Supports pagination via take and skip. Lists content available via the Umbraco Delivery API

07

list_document_types

Lists all document types (schemas) defined in Umbraco

08

list_media_assets

Lists media assets (images, files) from the Umbraco Media library

09

query_delivery_content

g., "contentType:blogPost"). Filters content items using the Umbraco Delivery API query syntax

10

update_cms_document

Provide the document ID and JSON updates. Updates fields of an existing document in Umbraco

Example Prompts for Umbraco in LangChain

Ready-to-use prompts you can give your LangChain agent to start working with Umbraco immediately.

01

"Use the delivery API to get the content from '/products/new-feature' and list out its properties."

02

"Look up our Document Types to see the exact schema required for a 'BlogPost'. Then create one JSON draft placeholder payload based on it."

03

"Delete the backoffice document holding ID d6ef43..."

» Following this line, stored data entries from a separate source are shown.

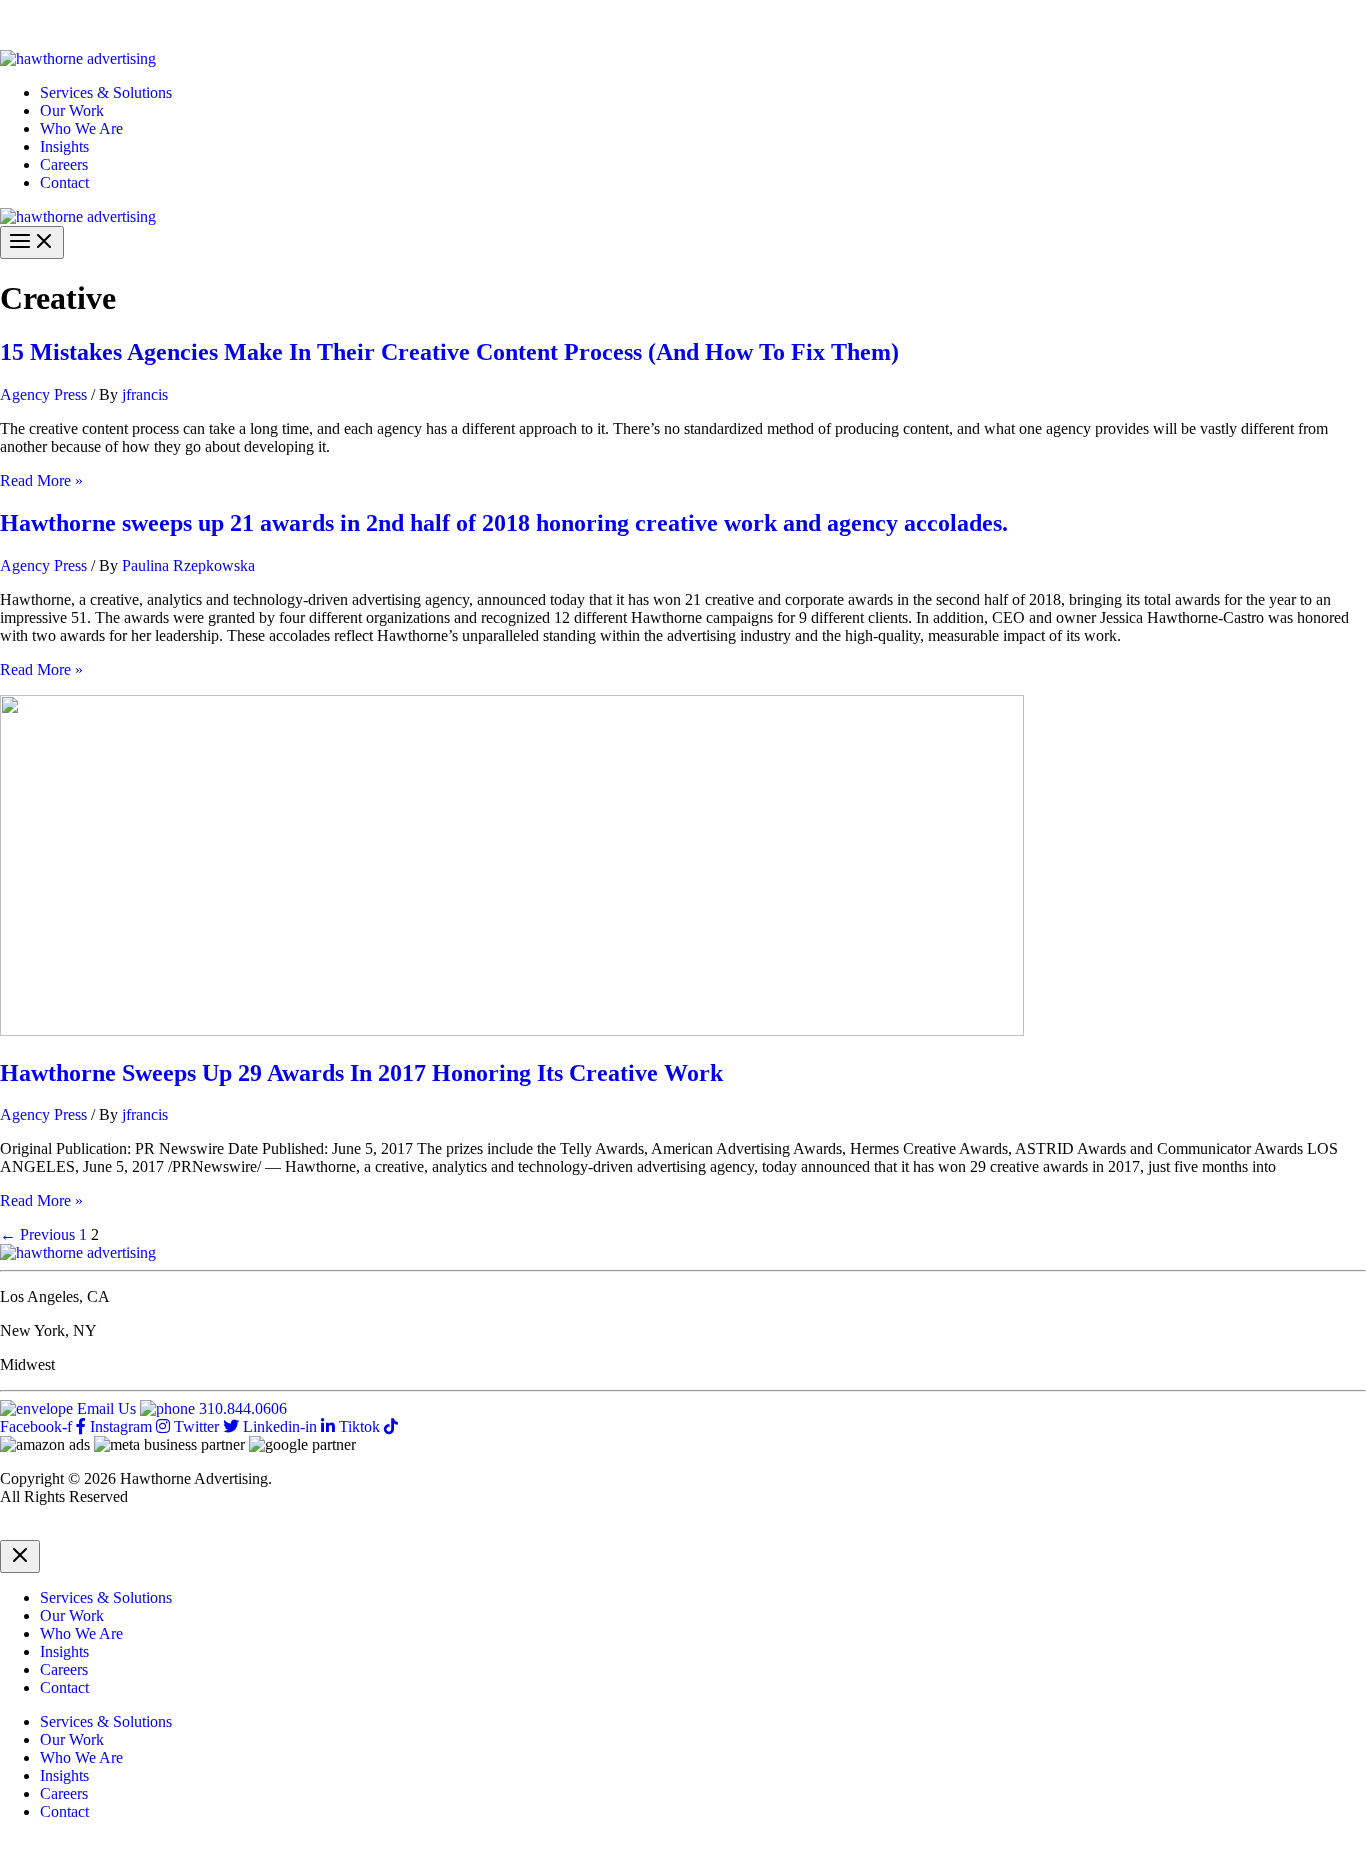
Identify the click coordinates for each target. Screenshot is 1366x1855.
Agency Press (43, 394)
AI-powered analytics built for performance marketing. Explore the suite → (331, 24)
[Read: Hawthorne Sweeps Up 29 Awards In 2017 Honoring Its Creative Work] (512, 1030)
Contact (64, 182)
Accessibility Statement (331, 1530)
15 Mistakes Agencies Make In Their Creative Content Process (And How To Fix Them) (449, 352)
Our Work (72, 110)
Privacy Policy (101, 1530)
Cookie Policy (203, 1530)
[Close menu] (20, 1556)
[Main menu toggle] (32, 242)
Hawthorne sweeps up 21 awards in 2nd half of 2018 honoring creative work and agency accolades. (504, 523)
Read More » (41, 480)
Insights (64, 146)
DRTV (22, 1530)
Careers (64, 164)
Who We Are (81, 128)
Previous (37, 1234)
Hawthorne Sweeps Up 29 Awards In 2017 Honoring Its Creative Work (361, 1073)
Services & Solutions (106, 92)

Troubleshooting Umbraco MCP Server with LangChain

Common issues when connecting Umbraco to LangChain through the Vinkius, and how to resolve them.

01

MultiServerMCPClient not found

Install: pip install langchain-mcp-adapters

Umbraco + LangChain FAQ

Common questions about integrating Umbraco MCP Server with LangChain.

01

How does LangChain connect to MCP servers?

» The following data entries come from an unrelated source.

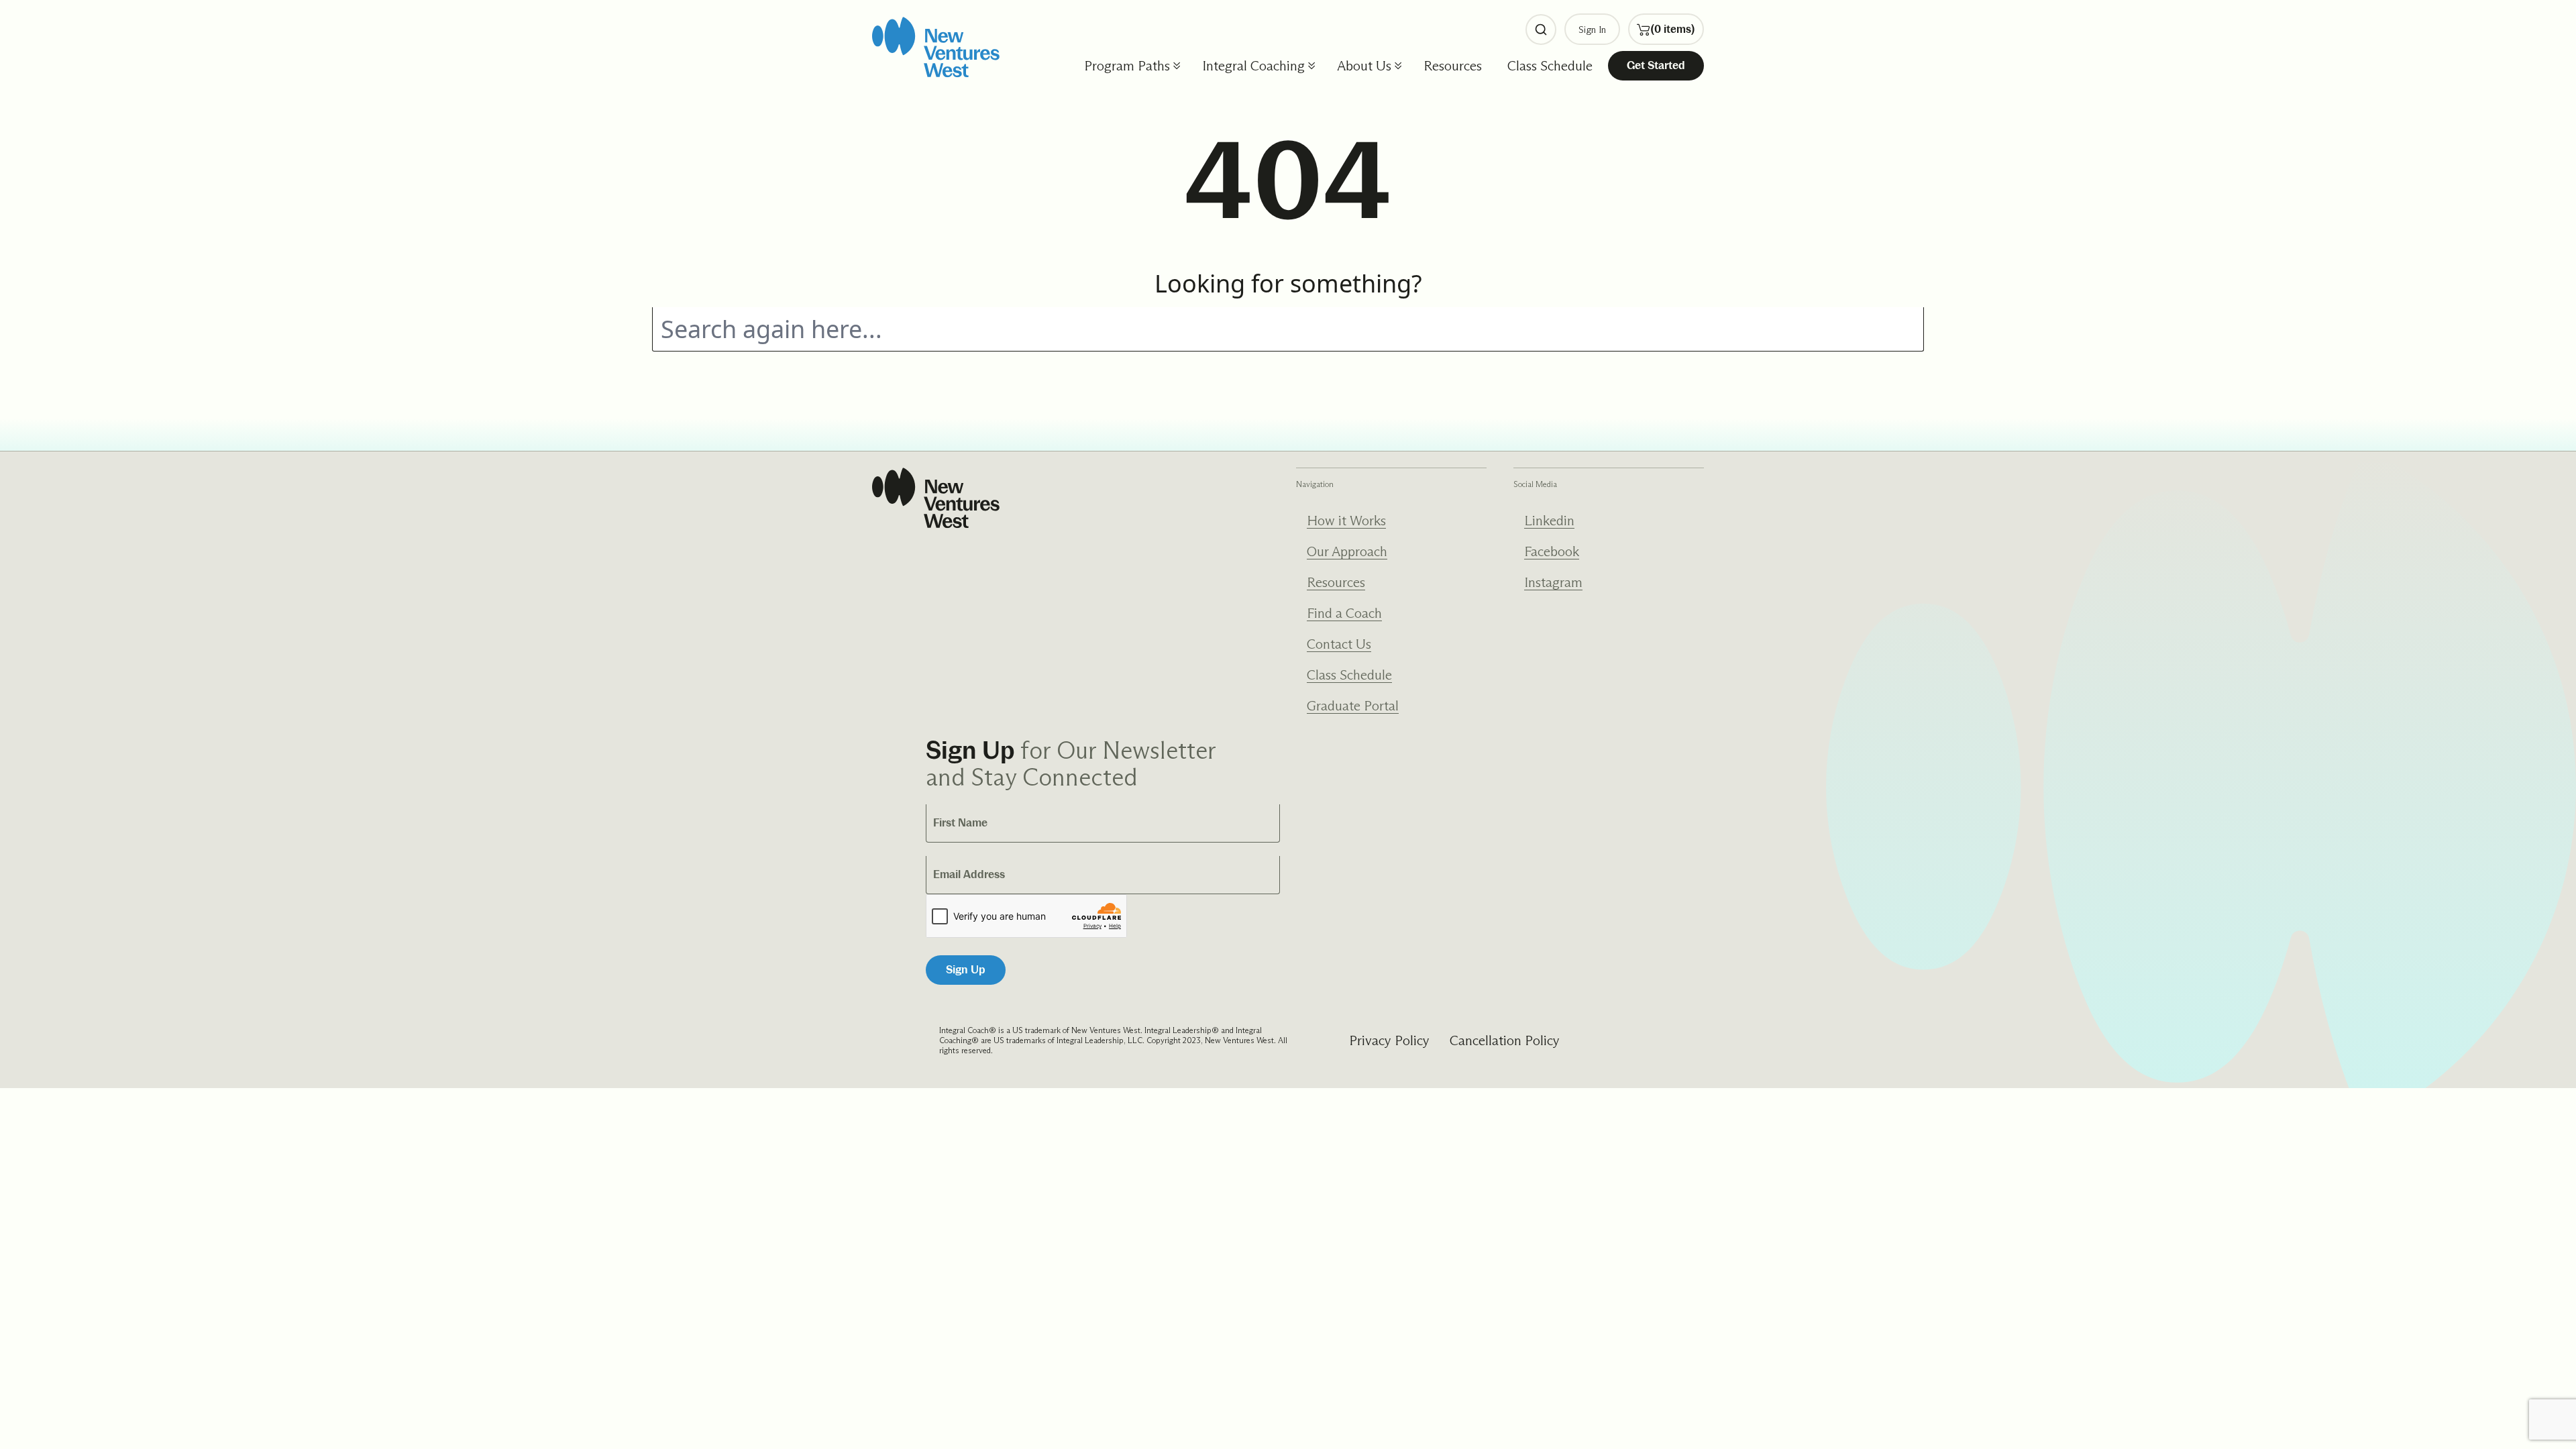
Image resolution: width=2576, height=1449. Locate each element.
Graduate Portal (1353, 706)
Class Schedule (1550, 66)
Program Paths (1127, 66)
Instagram (1553, 582)
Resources (1453, 66)
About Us (1364, 66)
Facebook (1551, 551)
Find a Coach (1344, 613)
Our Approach (1347, 551)
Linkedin (1549, 521)
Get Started (1656, 65)
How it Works (1346, 521)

Use langchain-mcp-adapters to create an MCP client. LangChain discovers all tools and wraps them as native LangChain tools compatible with any agent type.
02

Which LangChain agent types work with MCP?

All agent types including ReAct, OpenAI Functions, and custom agents work with MCP tools. The tools appear as standard LangChain tools after the adapter wraps them.
03

Can I trace MCP tool calls in LangSmith?

Yes. All MCP tool invocations appear as traced steps in LangSmith, showing input parameters, response payloads, latency, and token usage.

Connect Umbraco to LangChain

Get your token, paste the configuration, and start using 10 tools in under 2 minutes. No API key management needed.